### TASK INSTRUCTIONS
Every line below that mentions the word "will" should be copied out.

### DATASET EXCERPTS
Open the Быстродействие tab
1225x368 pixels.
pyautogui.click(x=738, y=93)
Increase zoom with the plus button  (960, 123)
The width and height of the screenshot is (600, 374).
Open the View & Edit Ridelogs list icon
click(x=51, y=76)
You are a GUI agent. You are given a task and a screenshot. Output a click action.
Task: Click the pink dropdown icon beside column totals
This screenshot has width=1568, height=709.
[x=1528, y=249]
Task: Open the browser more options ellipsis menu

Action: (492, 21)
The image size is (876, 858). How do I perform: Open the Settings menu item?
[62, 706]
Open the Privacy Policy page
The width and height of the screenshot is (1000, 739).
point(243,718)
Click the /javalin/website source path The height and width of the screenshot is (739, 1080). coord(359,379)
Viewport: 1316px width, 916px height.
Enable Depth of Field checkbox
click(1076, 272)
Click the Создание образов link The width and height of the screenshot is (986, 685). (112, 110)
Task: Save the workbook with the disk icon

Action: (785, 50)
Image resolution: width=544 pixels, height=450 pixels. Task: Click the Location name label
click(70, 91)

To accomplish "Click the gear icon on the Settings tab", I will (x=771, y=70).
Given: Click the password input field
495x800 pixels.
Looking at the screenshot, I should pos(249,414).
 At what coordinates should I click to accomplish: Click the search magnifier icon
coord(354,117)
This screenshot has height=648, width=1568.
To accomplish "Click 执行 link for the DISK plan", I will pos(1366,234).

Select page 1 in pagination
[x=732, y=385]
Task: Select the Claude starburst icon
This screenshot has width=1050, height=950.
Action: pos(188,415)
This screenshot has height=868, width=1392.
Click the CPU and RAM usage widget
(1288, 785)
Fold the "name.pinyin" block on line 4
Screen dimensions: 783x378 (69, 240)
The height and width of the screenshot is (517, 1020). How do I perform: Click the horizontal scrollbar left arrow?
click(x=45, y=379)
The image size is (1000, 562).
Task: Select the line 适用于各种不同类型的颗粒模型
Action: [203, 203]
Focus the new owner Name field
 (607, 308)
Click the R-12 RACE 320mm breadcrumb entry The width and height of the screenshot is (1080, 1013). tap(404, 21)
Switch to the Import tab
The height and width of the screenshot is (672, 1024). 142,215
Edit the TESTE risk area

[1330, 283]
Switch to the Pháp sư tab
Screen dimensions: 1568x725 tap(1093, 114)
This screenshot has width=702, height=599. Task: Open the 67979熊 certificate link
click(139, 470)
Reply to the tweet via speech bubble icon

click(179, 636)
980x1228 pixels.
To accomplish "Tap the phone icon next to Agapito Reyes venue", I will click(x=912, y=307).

### RESPONSE BOX
To accomplish "Click the gear icon on the Settings tab", I will (x=771, y=70).
To accomplish "Click 执行 link for the DISK plan", I will pos(1366,234).
To accomplish "Tap the phone icon next to Agapito Reyes venue", I will click(x=912, y=307).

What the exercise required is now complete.